The world’s leading investment banks are set to achieve their highest revenue in five years from trading Israeli bonds and currency, fueled by heightened volatility from the ongoing 14-month Middle East conflict, according to data reviewed by Reuters.
In 2024, banks are projected to generate $475 million in fixed-income, currencies, and commodities (FICC) trading revenue tied to Israel—a more than 10% increase from 2023—driven primarily by fluctuations in the Israeli shekel, data from Vali Analytics Ltd indicate.
This revenue surge highlights how global banks are capitalizing on price swings in Israeli assets as conflicts in Gaza and Lebanon persist. These tensions have elevated Israeli inflation, constrained economic growth, and increased borrowing costs.
JPMorgan Chase & Co., the largest U.S. bank, is expected to lead among 10 global lenders surveyed, earning around $70 million from such trades so far in 2024, according to a source familiar with the data. While this represents a small fraction of global trading income, the double-digit growth underscores the appeal of Israeli asset trading during an otherwise subdued year for trading activity.
Vali Analytics anticipates no overall growth in FICC income for the 10 global banks this year. However, Goldman Sachs and Citigroup hold significant shares in the Israeli FICC market after JPMorgan, while European banks maintain smaller stakes. Goldman, Citi, and JPMorgan declined to comment.

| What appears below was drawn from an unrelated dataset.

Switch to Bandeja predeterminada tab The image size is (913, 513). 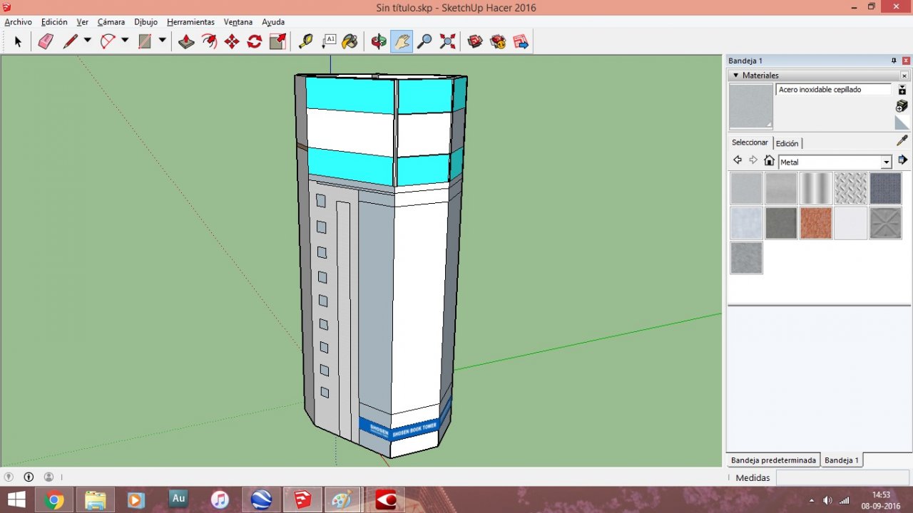[773, 460]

Amid scrutiny from activists and governments, some major European financial firms have reduced their ties with Israeli companies or entities linked to the country, Reuters reported earlier. However, the performance of European banks in the Israeli trading market remains unclear.

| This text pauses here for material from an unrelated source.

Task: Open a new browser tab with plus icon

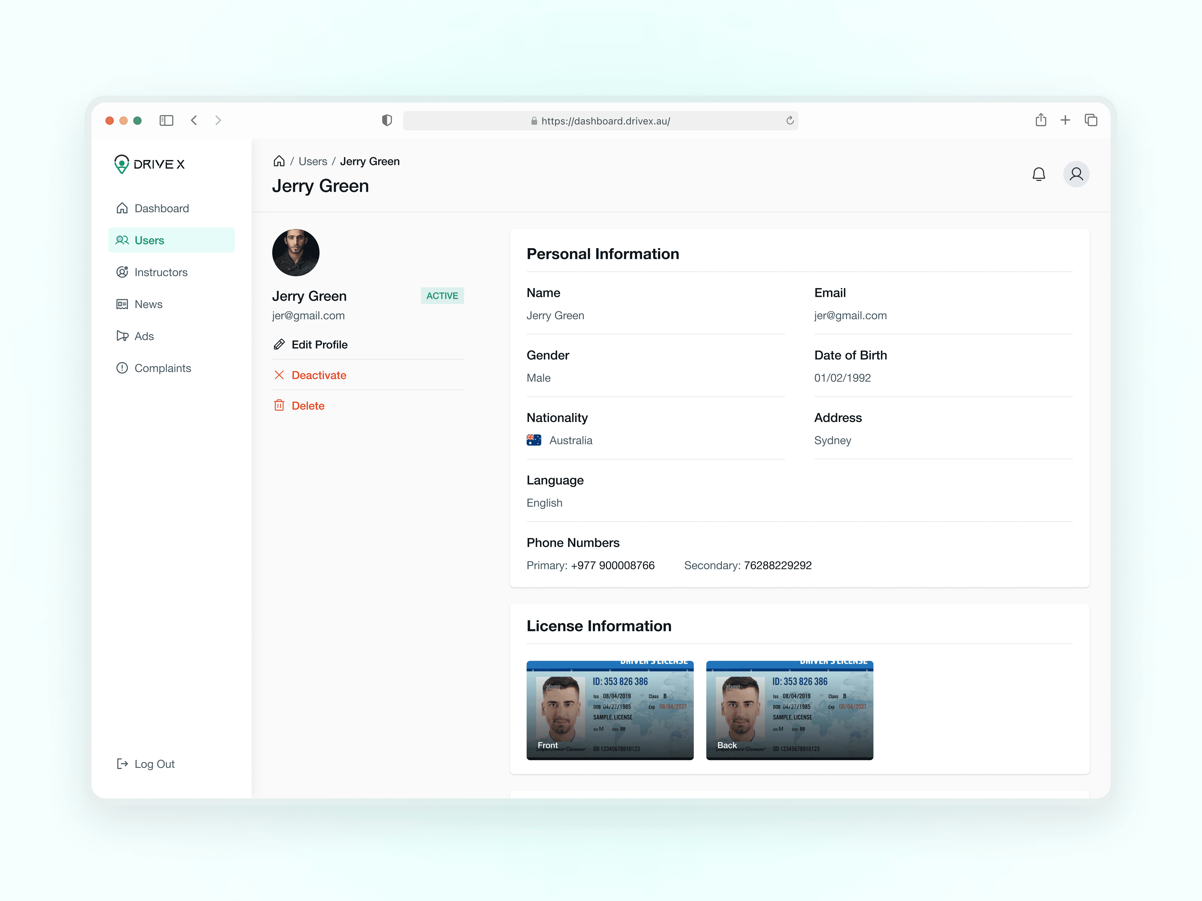Action: 1065,120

JPMorgan, which has operated in Israel since opening its Tel Aviv office in 2000, employs about 200 people there and continues to expand its presence.
Increased Volatility Boosts Trading
JPMorgan’s global fixed-income market trading revenue dropped 2% to $14.7 billion in the first nine months of 2024 compared to the same period in 2023, according to a bank filing. However, volatility remains a key driver for traders betting on future asset movements.
In early November, the shekel’s one-month implied volatility reached its highest point since October 2023 and consistently surpassed euro volatility earlier in the year. These fluctuations have created lucrative opportunities for traders.
“Israeli currency volatility has risen due to divided domestic politics, concerns over institutional stability from judicial reforms, and, more recently, the war on multiple fronts,” said Hasnain Malik, head of emerging and frontier markets equity strategy at Tellimer.
In 2023, the Israeli government enacted controversial laws reducing the Supreme Court’s powers in favor of Prime Minister Benjamin Netanyahu’s executive branch, unsettling investors. The subsequent regional conflict exacerbated market swings. Recently, the shekel has gained nearly 3% against the dollar, partly driven by optimism over a potential ceasefire agreement between Israel and Iran-backed Hezbollah in Lebanon.